* _WHAT IS REQUIRED_: Each record beneath this sentence is to be transcribed exactly as it reads.
=== DATA SHOWN ===
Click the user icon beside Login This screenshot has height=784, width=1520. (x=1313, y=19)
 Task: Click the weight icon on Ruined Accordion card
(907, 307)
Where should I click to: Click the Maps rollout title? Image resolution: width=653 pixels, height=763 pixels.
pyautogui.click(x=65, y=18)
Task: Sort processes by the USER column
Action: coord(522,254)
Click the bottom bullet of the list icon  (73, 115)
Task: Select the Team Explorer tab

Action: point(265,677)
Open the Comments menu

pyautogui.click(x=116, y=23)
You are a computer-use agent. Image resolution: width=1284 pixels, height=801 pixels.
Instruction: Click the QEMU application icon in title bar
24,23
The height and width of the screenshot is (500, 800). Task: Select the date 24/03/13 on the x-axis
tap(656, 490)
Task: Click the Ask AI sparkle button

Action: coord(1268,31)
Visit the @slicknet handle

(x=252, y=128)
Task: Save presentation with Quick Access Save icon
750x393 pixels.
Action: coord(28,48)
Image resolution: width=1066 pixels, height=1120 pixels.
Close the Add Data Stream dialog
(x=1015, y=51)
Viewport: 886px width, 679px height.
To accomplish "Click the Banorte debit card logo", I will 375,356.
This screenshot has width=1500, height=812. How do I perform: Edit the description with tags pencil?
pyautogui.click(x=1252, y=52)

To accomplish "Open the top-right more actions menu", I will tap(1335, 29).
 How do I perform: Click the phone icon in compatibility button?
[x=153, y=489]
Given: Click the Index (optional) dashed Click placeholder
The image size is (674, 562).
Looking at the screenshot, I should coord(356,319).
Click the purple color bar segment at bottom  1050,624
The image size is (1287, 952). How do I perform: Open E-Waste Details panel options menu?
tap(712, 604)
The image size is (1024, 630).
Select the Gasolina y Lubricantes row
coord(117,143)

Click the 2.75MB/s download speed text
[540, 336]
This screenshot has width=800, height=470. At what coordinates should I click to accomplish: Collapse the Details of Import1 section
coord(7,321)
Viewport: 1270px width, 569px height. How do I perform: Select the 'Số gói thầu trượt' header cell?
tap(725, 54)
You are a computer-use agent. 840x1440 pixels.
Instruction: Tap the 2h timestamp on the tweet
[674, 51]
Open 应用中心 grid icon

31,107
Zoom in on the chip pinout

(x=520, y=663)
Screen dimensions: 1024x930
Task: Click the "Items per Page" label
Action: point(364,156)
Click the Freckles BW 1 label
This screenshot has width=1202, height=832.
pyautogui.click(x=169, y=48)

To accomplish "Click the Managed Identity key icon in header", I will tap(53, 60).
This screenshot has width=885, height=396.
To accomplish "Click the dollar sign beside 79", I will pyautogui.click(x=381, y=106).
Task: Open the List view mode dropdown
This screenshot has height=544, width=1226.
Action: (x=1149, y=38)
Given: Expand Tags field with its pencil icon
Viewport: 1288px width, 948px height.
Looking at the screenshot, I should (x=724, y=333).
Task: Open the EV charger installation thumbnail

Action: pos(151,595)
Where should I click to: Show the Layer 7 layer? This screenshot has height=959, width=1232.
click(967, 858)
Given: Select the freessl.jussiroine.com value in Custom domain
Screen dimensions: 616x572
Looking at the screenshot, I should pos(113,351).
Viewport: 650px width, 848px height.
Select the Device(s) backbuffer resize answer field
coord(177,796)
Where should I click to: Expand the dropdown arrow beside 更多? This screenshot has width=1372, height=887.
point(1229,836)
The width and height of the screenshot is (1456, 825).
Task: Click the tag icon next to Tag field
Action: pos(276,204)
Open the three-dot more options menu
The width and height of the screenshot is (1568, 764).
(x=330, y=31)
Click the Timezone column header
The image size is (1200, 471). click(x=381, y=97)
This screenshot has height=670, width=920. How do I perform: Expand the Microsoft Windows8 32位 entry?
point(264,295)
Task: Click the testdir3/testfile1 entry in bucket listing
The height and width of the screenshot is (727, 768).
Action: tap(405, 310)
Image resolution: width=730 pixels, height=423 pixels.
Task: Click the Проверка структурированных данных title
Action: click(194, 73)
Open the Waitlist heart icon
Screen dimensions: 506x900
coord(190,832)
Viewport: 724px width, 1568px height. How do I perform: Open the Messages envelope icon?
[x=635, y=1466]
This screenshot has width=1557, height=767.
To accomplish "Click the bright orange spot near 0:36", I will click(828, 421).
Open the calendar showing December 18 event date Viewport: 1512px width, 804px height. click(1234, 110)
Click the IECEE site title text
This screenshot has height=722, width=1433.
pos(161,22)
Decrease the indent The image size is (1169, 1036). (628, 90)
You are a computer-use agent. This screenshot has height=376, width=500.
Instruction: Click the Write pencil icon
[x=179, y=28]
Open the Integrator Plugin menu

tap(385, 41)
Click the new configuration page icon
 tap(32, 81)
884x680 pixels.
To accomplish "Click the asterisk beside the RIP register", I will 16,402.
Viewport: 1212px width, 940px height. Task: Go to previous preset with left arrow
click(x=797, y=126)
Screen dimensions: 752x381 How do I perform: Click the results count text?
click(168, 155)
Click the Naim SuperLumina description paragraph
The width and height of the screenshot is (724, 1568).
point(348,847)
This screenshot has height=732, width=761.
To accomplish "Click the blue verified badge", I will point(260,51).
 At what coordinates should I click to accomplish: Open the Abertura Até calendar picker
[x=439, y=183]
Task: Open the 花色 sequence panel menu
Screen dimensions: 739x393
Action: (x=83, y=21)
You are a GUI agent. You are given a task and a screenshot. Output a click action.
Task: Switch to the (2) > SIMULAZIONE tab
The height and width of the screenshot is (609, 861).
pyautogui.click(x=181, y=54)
===
* _RESPONSE AREA_:
Click the user icon beside Login This screenshot has height=784, width=1520. (x=1313, y=19)
 Task: Click the weight icon on Ruined Accordion card
(907, 307)
Where should I click to: Click the Maps rollout title? Image resolution: width=653 pixels, height=763 pixels.
pyautogui.click(x=65, y=18)
Task: Sort processes by the USER column
Action: coord(522,254)
Click the bottom bullet of the list icon  (73, 115)
Task: Select the Team Explorer tab

Action: point(265,677)
Open the Comments menu

pyautogui.click(x=116, y=23)
You are a computer-use agent. Image resolution: width=1284 pixels, height=801 pixels.
Instruction: Click the QEMU application icon in title bar
24,23
The height and width of the screenshot is (500, 800). Task: Select the date 24/03/13 on the x-axis
tap(656, 490)
Task: Click the Ask AI sparkle button

Action: coord(1268,31)
Visit the @slicknet handle

(x=252, y=128)
Task: Save presentation with Quick Access Save icon
750x393 pixels.
Action: coord(28,48)
Image resolution: width=1066 pixels, height=1120 pixels.
Close the Add Data Stream dialog
(x=1015, y=51)
Viewport: 886px width, 679px height.
To accomplish "Click the Banorte debit card logo", I will 375,356.
This screenshot has width=1500, height=812. How do I perform: Edit the description with tags pencil?
pyautogui.click(x=1252, y=52)

To accomplish "Open the top-right more actions menu", I will tap(1335, 29).
 How do I perform: Click the phone icon in compatibility button?
[x=153, y=489]
Given: Click the Index (optional) dashed Click placeholder
The image size is (674, 562).
Looking at the screenshot, I should coord(356,319).
Click the purple color bar segment at bottom  1050,624
The image size is (1287, 952). How do I perform: Open E-Waste Details panel options menu?
tap(712, 604)
The image size is (1024, 630).
Select the Gasolina y Lubricantes row
coord(117,143)

Click the 2.75MB/s download speed text
[540, 336]
This screenshot has width=800, height=470. At what coordinates should I click to accomplish: Collapse the Details of Import1 section
coord(7,321)
Viewport: 1270px width, 569px height. How do I perform: Select the 'Số gói thầu trượt' header cell?
tap(725, 54)
You are a computer-use agent. 840x1440 pixels.
Instruction: Tap the 2h timestamp on the tweet
[674, 51]
Open 应用中心 grid icon

31,107
Zoom in on the chip pinout

(x=520, y=663)
Screen dimensions: 1024x930
Task: Click the "Items per Page" label
Action: point(364,156)
Click the Freckles BW 1 label
This screenshot has width=1202, height=832.
pyautogui.click(x=169, y=48)

To accomplish "Click the Managed Identity key icon in header", I will tap(53, 60).
This screenshot has width=885, height=396.
To accomplish "Click the dollar sign beside 79", I will pyautogui.click(x=381, y=106).
Task: Open the List view mode dropdown
This screenshot has height=544, width=1226.
Action: (x=1149, y=38)
Given: Expand Tags field with its pencil icon
Viewport: 1288px width, 948px height.
Looking at the screenshot, I should (x=724, y=333).
Task: Open the EV charger installation thumbnail

Action: pos(151,595)
Where should I click to: Show the Layer 7 layer? This screenshot has height=959, width=1232.
click(967, 858)
Given: Select the freessl.jussiroine.com value in Custom domain
Screen dimensions: 616x572
Looking at the screenshot, I should pos(113,351).
Viewport: 650px width, 848px height.
Select the Device(s) backbuffer resize answer field
coord(177,796)
Where should I click to: Expand the dropdown arrow beside 更多? This screenshot has width=1372, height=887.
point(1229,836)
The width and height of the screenshot is (1456, 825).
Task: Click the tag icon next to Tag field
Action: pos(276,204)
Open the three-dot more options menu
The width and height of the screenshot is (1568, 764).
(x=330, y=31)
Click the Timezone column header
The image size is (1200, 471). click(x=381, y=97)
This screenshot has height=670, width=920. How do I perform: Expand the Microsoft Windows8 32位 entry?
point(264,295)
Task: Click the testdir3/testfile1 entry in bucket listing
The height and width of the screenshot is (727, 768).
Action: tap(405, 310)
Image resolution: width=730 pixels, height=423 pixels.
Task: Click the Проверка структурированных данных title
Action: click(194, 73)
Open the Waitlist heart icon
Screen dimensions: 506x900
coord(190,832)
Viewport: 724px width, 1568px height. How do I perform: Open the Messages envelope icon?
[x=635, y=1466]
This screenshot has width=1557, height=767.
To accomplish "Click the bright orange spot near 0:36", I will click(828, 421).
Open the calendar showing December 18 event date Viewport: 1512px width, 804px height. click(1234, 110)
Click the IECEE site title text
This screenshot has height=722, width=1433.
pos(161,22)
Decrease the indent The image size is (1169, 1036). (628, 90)
You are a computer-use agent. This screenshot has height=376, width=500.
Instruction: Click the Write pencil icon
[x=179, y=28]
Open the Integrator Plugin menu

tap(385, 41)
Click the new configuration page icon
 tap(32, 81)
884x680 pixels.
To accomplish "Click the asterisk beside the RIP register", I will 16,402.
Viewport: 1212px width, 940px height. Task: Go to previous preset with left arrow
click(x=797, y=126)
Screen dimensions: 752x381 How do I perform: Click the results count text?
click(168, 155)
Click the Naim SuperLumina description paragraph
The width and height of the screenshot is (724, 1568).
point(348,847)
This screenshot has height=732, width=761.
To accomplish "Click the blue verified badge", I will point(260,51).
 At what coordinates should I click to accomplish: Open the Abertura Até calendar picker
[x=439, y=183]
Task: Open the 花色 sequence panel menu
Screen dimensions: 739x393
Action: (x=83, y=21)
You are a GUI agent. You are given a task and a screenshot. Output a click action.
Task: Switch to the (2) > SIMULAZIONE tab
The height and width of the screenshot is (609, 861).
pyautogui.click(x=181, y=54)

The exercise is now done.